> _WHAT YOU HAVE TO DO_: From the entries that follow, reproduce exactly and only the lines from the line with "会社概要 (72, 1801)" to the line with "電話で問い合わせる (220, 1251)", endpoints included.
----------------
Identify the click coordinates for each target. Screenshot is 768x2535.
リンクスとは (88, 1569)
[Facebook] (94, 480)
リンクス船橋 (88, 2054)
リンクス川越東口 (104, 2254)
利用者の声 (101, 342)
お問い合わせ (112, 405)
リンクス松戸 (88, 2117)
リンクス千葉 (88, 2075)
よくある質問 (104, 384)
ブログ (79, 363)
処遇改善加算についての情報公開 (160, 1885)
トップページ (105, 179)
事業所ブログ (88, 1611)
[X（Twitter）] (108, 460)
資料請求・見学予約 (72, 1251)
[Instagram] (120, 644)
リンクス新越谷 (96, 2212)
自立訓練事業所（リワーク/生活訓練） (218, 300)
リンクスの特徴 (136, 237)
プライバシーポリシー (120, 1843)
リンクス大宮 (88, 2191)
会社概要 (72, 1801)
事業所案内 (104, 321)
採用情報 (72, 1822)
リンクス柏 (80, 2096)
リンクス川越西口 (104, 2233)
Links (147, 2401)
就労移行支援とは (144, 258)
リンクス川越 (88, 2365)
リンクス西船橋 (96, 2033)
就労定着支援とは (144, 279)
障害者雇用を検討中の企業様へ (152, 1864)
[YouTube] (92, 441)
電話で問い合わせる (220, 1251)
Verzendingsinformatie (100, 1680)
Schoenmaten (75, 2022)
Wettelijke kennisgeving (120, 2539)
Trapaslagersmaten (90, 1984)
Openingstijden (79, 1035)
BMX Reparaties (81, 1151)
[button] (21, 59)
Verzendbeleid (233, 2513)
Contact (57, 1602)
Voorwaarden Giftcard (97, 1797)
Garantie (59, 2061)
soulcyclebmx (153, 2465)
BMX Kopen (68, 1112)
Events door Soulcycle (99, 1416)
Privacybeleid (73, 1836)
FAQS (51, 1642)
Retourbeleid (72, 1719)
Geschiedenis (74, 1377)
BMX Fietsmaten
----------------
> _WRITTEN ANSWER_:
会社概要 (72, 1801)
事業所案内 (104, 321)
採用情報 (72, 1822)
リンクス柏 (80, 2096)
リンクス川越西口 (104, 2233)
Links (147, 2401)
就労移行支援とは (144, 258)
リンクス川越 (88, 2365)
リンクス西船橋 (96, 2033)
就労定着支援とは (144, 279)
障害者雇用を検討中の企業様へ (152, 1864)
[YouTube] (92, 441)
電話で問い合わせる (220, 1251)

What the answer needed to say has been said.